_Provided passage:_
════════════════════
Trouble spells for turbulent Thailand
The threat of political unrest has put Thailand’s markets on edge, and squeezing investment
A court-ordered suspension of 64 projects worth an estimated $9bn to $12bn at the world’s eighth-biggest petrochemicals hub in eastern Thailand is in its fifth month, raising questions about whether a country with a government fighting fires on multiple fronts is a safe bet for investment.
Analysts say the freeze at the Map Ta Phut industrial estate is the last thing the embattled coalition government needs right now and many investors fear resolution of the problem will take a back seat while the country remains locked in a political crisis.
As a sign of growing concern about the outlook for Southeast Asia’s second-biggest economy, the cost of insuring Thai sovereign debt has risen in tandem with an increase in political tensions, with five year credit default swaps recently hitting a nine-month high.
Steve Vickers, president and CEO of FTI-International Risk, said that while protests and talk of coups, assassination threats and even civil war grab the headlines, a protracted standoff at Map Ta Phut may have a bigger impact on investor confidence.
“Unlike political concerns, risk concerns and protests, this is very quantifiable – you can see how much this is going to cost,” he said.
“Thailand is beginning to ratchet up an unfortunate [political risk] score. These are big investments and from the foreign perspective, these issues are piling up … It’s not painting Thailand in a very elegant light.”
Whether this is the result of a favour to big business or a simple bureaucratic oversight, the government is now in hot water, paying the price for failing to heed warnings to set up an independent body to assess health and environmental risks from industrial projects, as required by the 2007 constitution.
A local environmental group finally got its way last year having lobbied successive governments to clean up Map Ta Phut since 1996, claiming pollution from the plants had caused at least 2,000 cancer-related deaths. The group has threatened to target another 181 projects if they, too, fail to comply.
Illustrating the widening financial toll from the injunction, Thai energy giant PTT, which has 18 stalled projects, announced in early February that it had been forced to delay for the second time a consolidation plan aimed at boosting efficiency and cutting costs.
Share prices of PTT, other affected companies and some downstream businesses were on the up in the weeks before the October court injunction – initially on 76 projects – but have largely fallen since, although political uncertainty was also a factor weighing on the market.
More stable alternatives?
════════════════════
_Extracted information:_
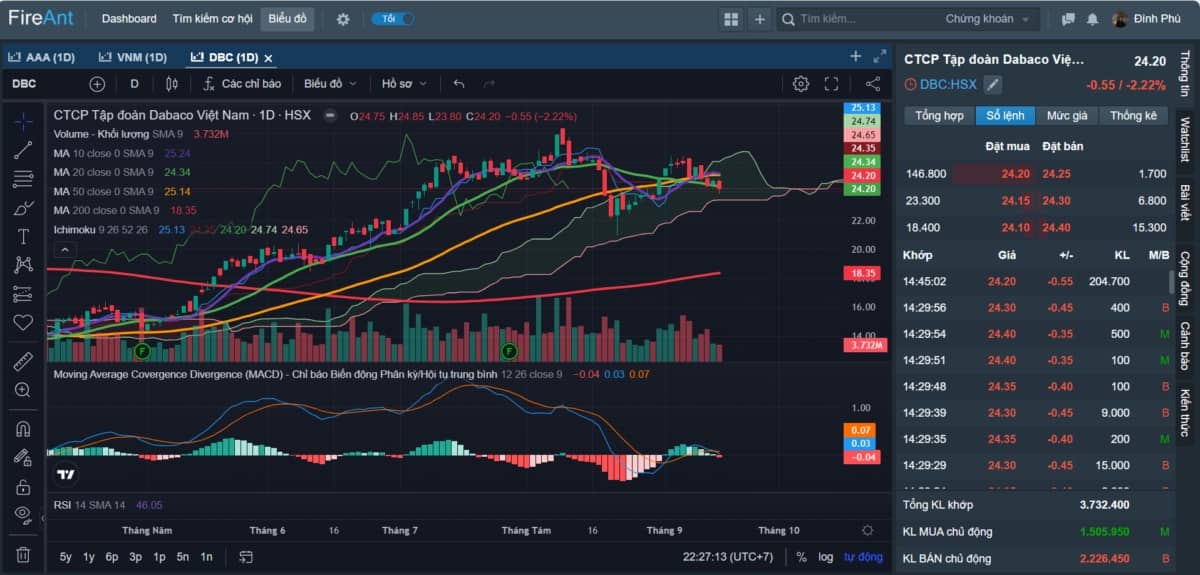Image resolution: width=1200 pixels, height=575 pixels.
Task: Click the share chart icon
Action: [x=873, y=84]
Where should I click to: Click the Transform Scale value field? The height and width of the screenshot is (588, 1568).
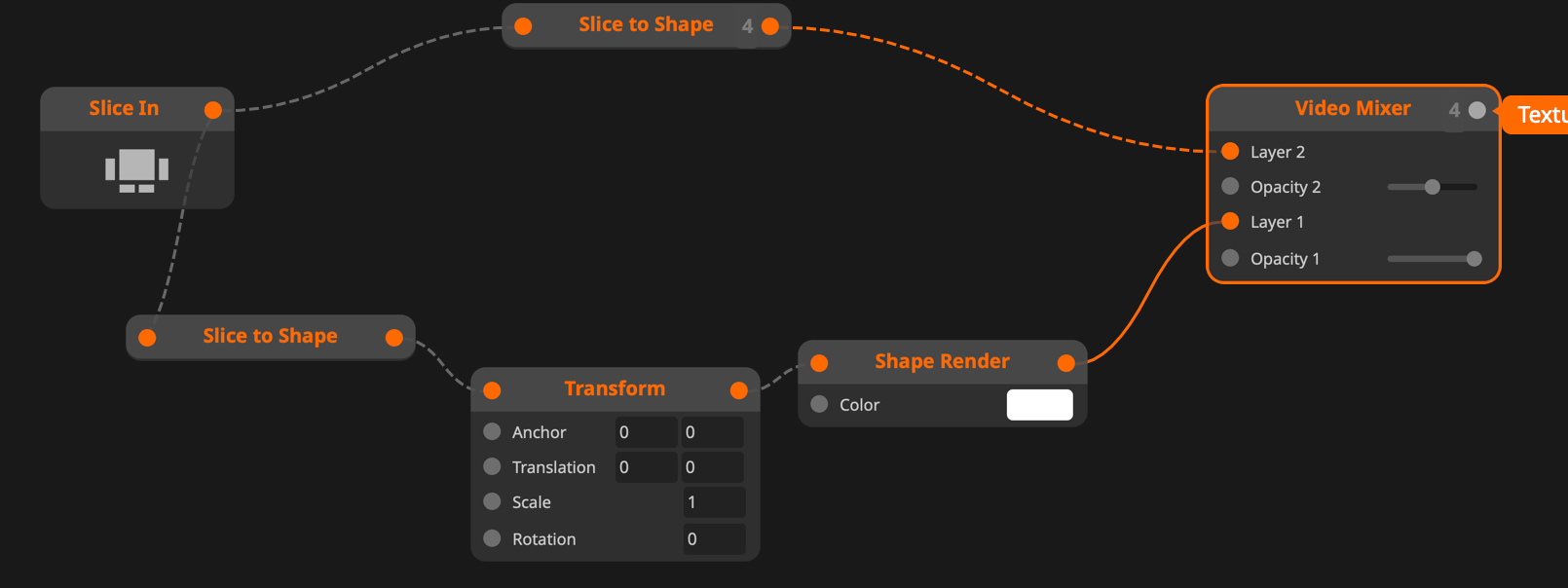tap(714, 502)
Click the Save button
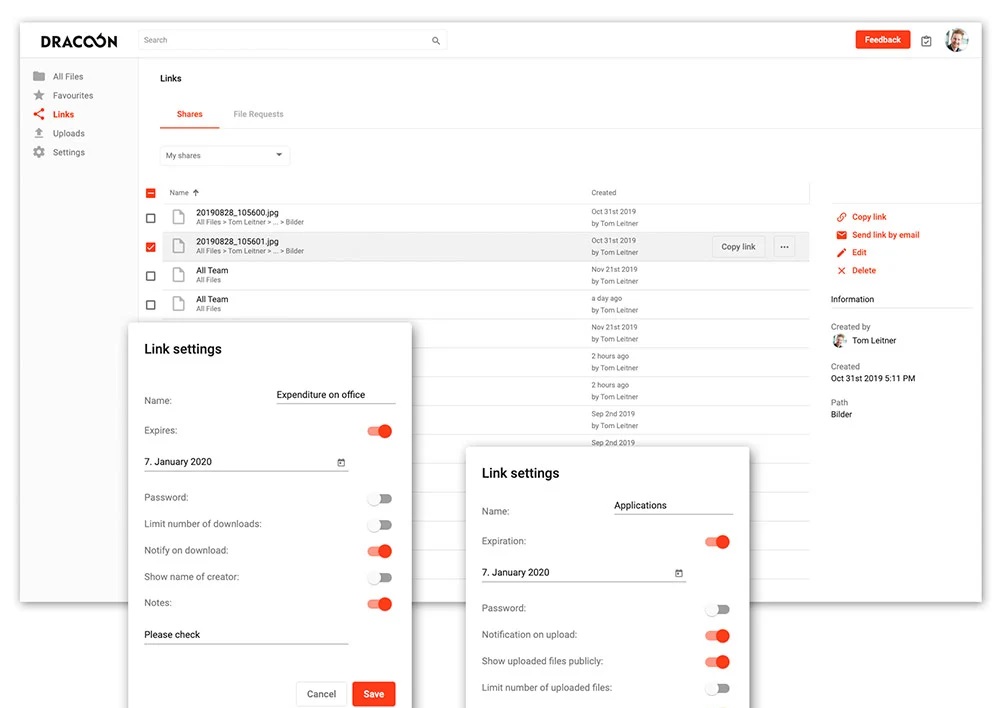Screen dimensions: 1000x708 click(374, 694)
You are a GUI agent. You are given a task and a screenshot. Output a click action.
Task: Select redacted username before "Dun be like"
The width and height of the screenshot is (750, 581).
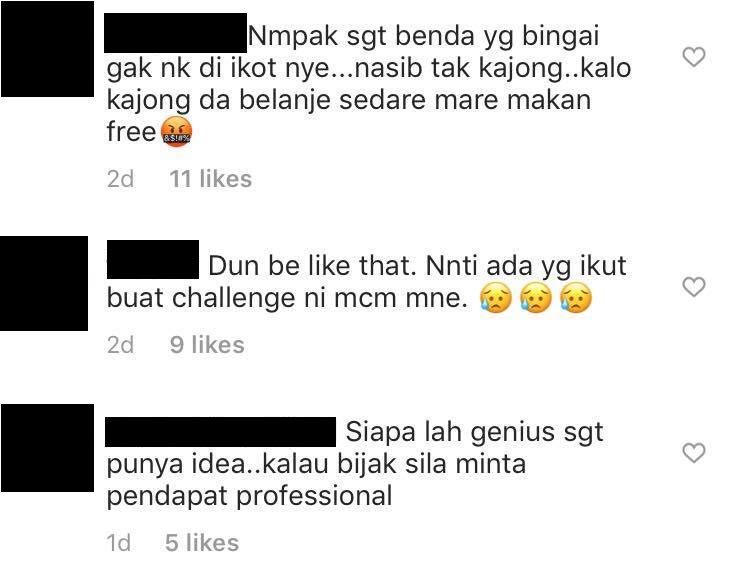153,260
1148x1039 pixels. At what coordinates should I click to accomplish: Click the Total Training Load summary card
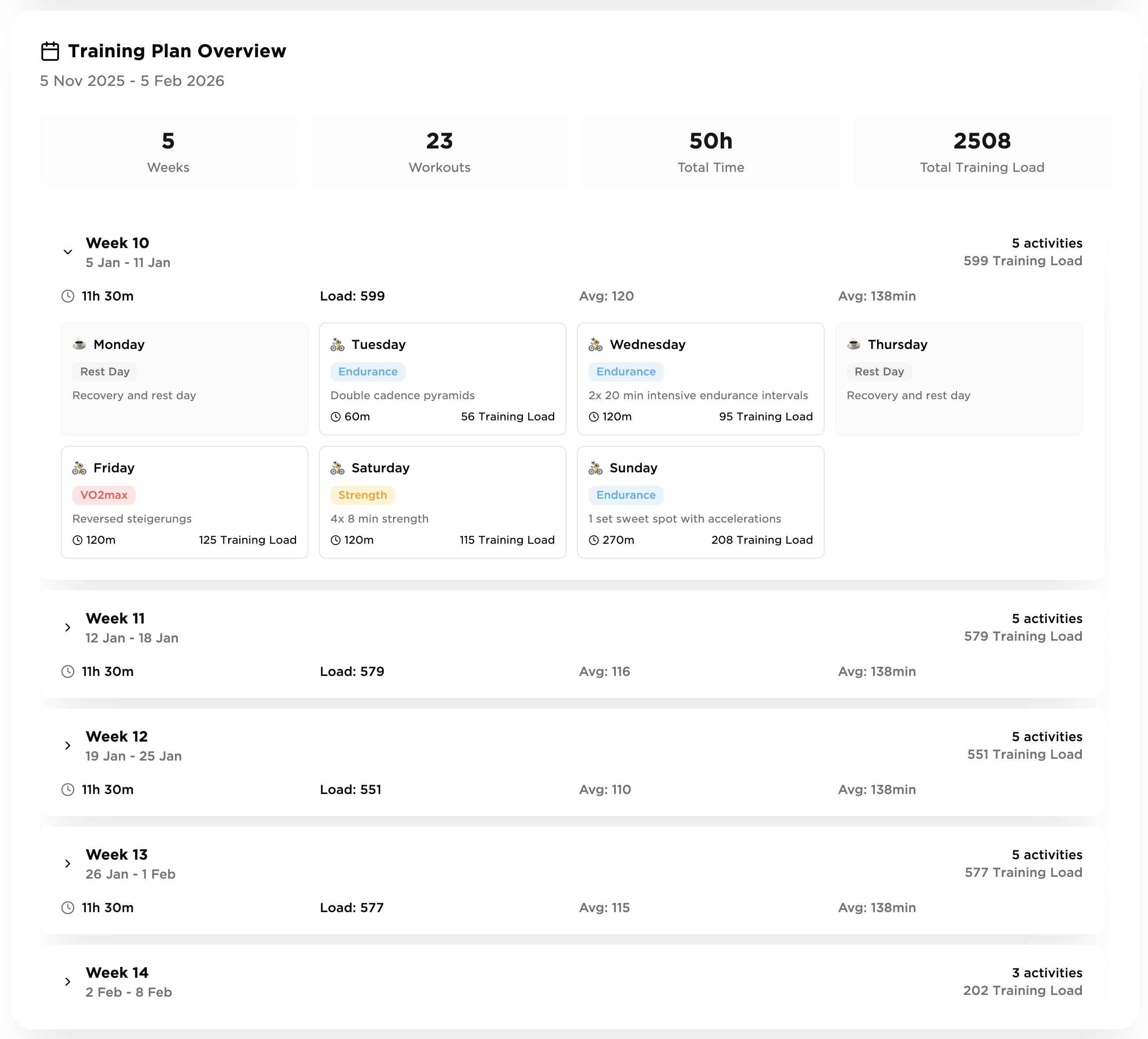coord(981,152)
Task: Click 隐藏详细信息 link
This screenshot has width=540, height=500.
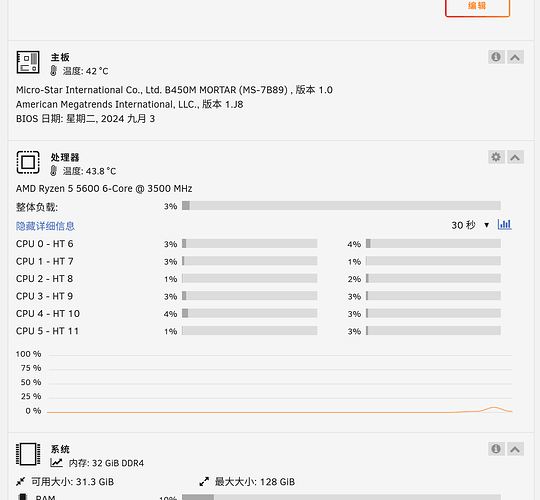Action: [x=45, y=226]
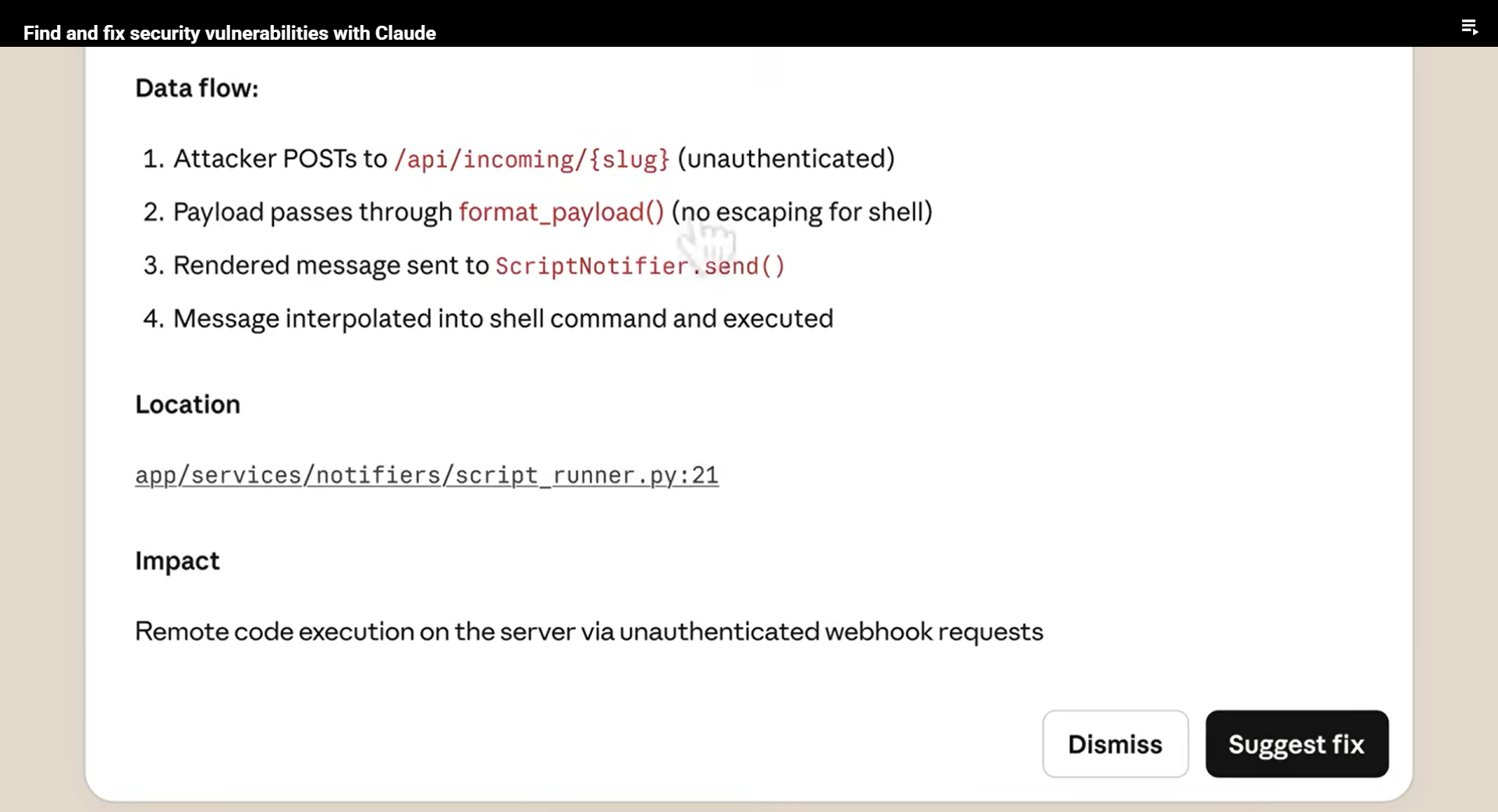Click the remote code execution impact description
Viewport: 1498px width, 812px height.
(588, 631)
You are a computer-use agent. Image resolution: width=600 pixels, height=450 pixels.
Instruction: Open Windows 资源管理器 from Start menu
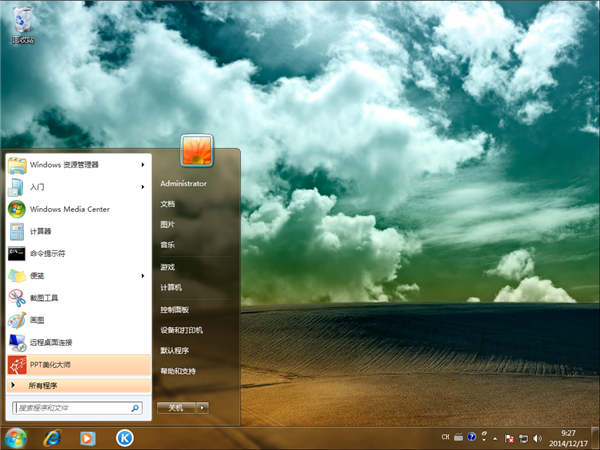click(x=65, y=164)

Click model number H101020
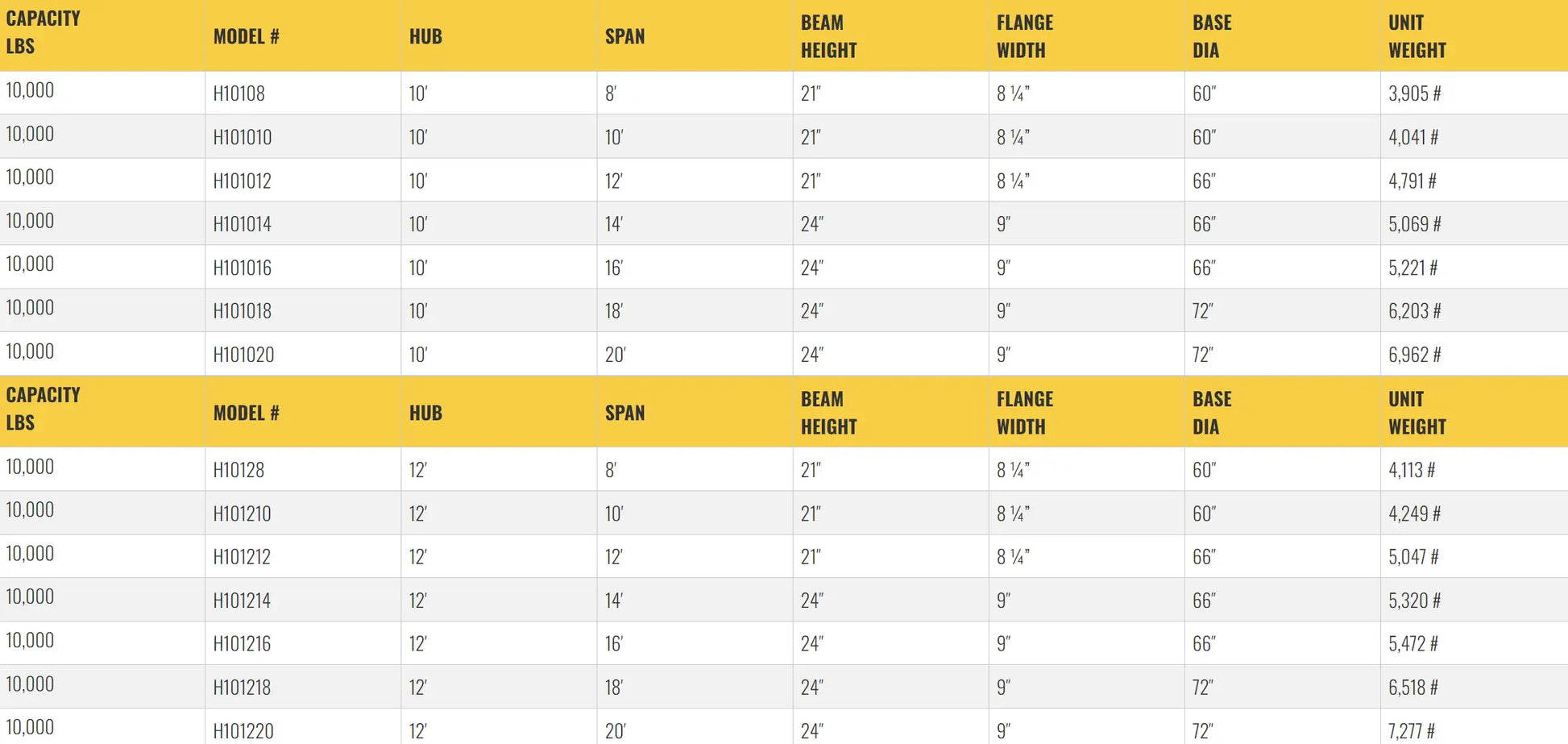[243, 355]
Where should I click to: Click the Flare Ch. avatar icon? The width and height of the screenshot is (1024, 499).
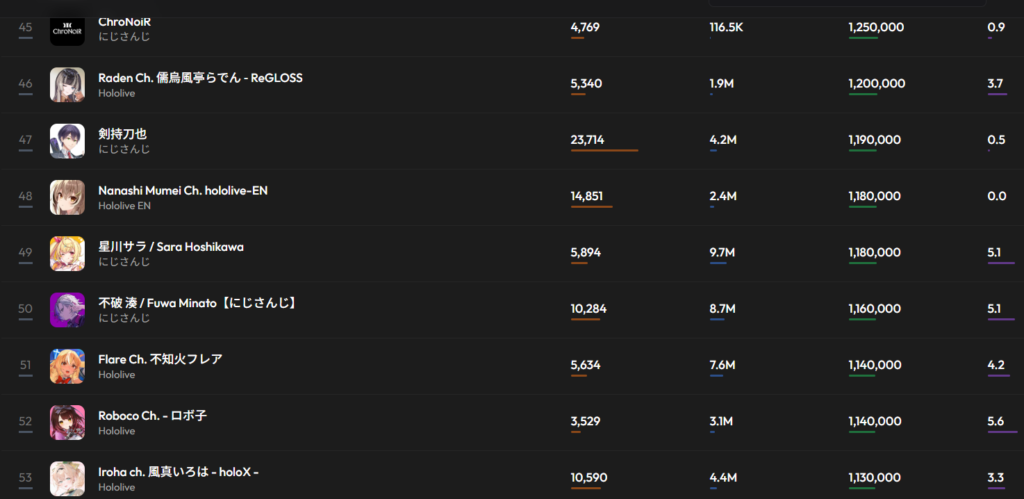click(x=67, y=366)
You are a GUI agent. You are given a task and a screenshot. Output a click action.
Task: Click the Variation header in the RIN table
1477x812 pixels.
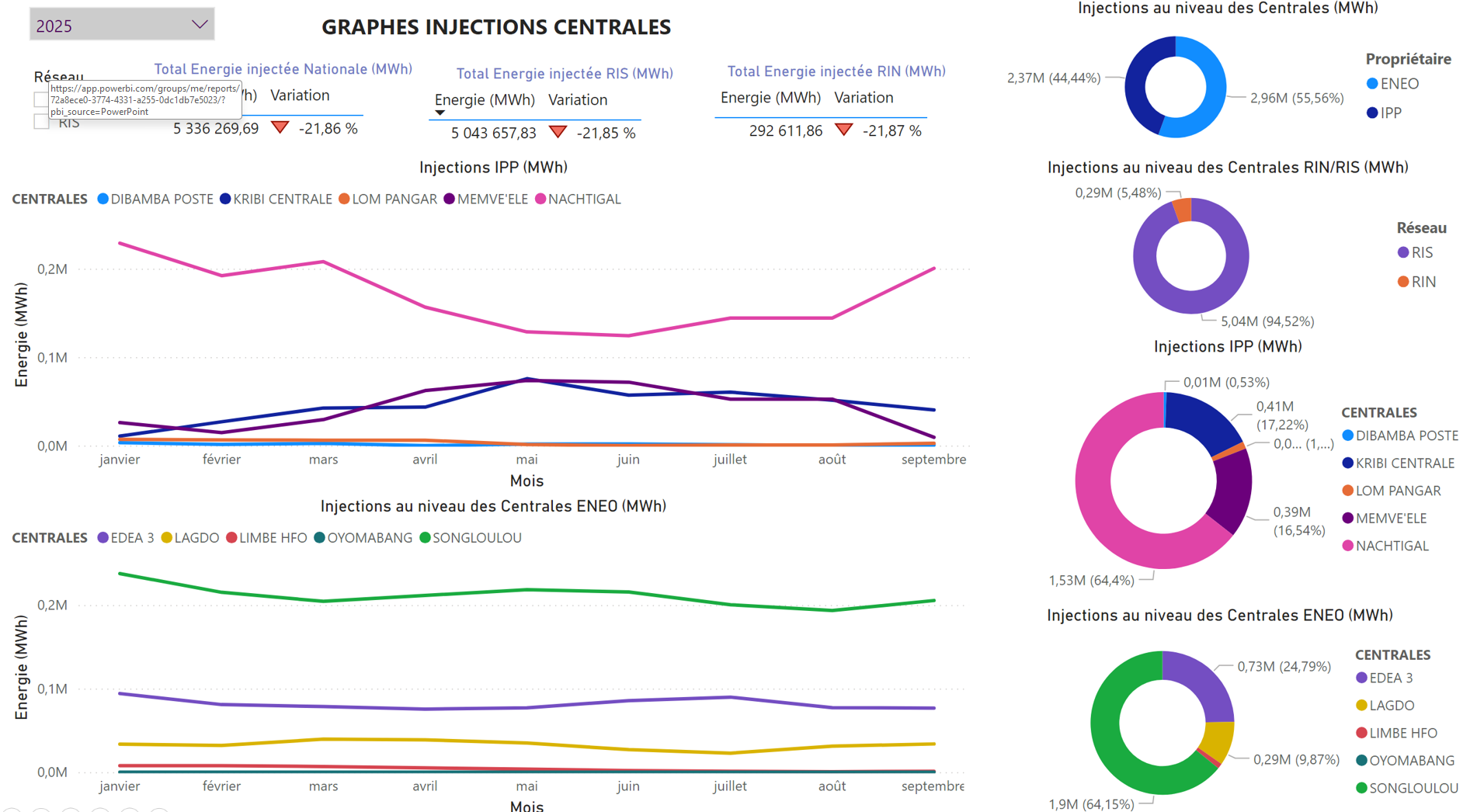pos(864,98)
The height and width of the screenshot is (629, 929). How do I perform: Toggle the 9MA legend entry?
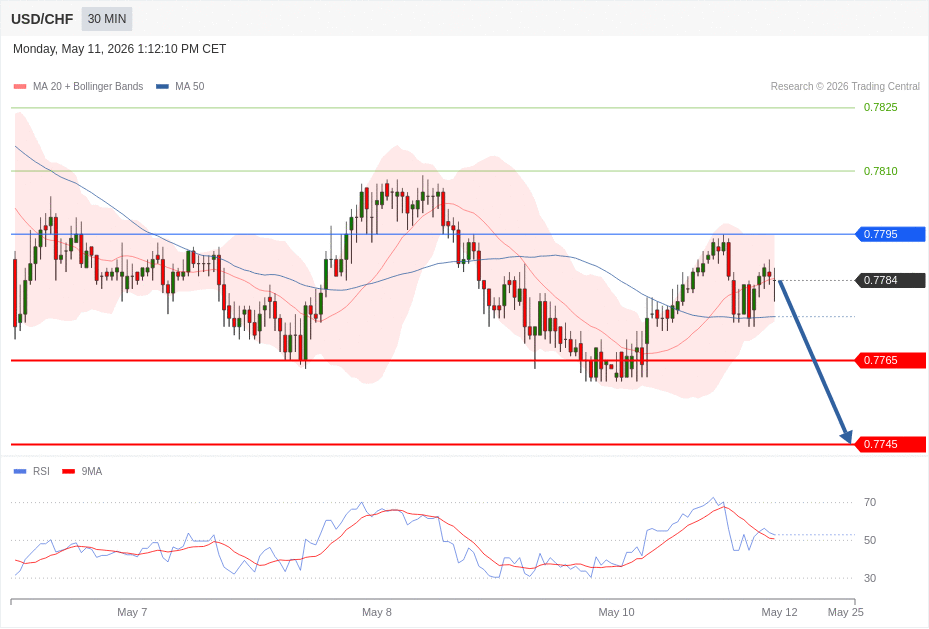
════════════════════
_Task goal:_ Continue the article above on Thailand's political unrest and stalled investment, starting right after its last line.

_Output of the exercise:_
Many foreign and local investors say Prime Minister Abhisit Vejjajiva’s administration already has a credibility problem, so its heel-dragging over the complicated Map Ta Phut saga adds to concerns about government effectiveness and bureaucratic unpredictability and may prompt existing or potential investors to turn to more stable alternatives in the region.
Ford Motor Co has put on hold a planned $500m passenger car plant in Rayong, the same province as Map Ta Phut. Without referring to the injunction, Ford said it was in discussions with the Thai government. Analysts close to the case reckon the row has given Ford second thoughts.
The Japanese Chamber of Commerce in Thailand said 33 percent of its businesses in the country had been adversely affected by the injunction at Map Ta Phut and it has repeatedly warned that Japanese investors might choose to do business elsewhere.
“This is more serious than the airport closure and the unrest resulting from the political uncertainty,” Munenori Yamada, head of the Bangkok branch of the Japan External Trade Organisation, told a recent meeting of Japanese investors.
He was referring to a week-long blockade of Bangkok’s airports by anti-government protesters in November 2008, which stranded more than 230,000 tourists and disrupted trade flows, and riots last April in Bangkok. Both incidents led to downgrades in Thailand’s sovereign credit rating.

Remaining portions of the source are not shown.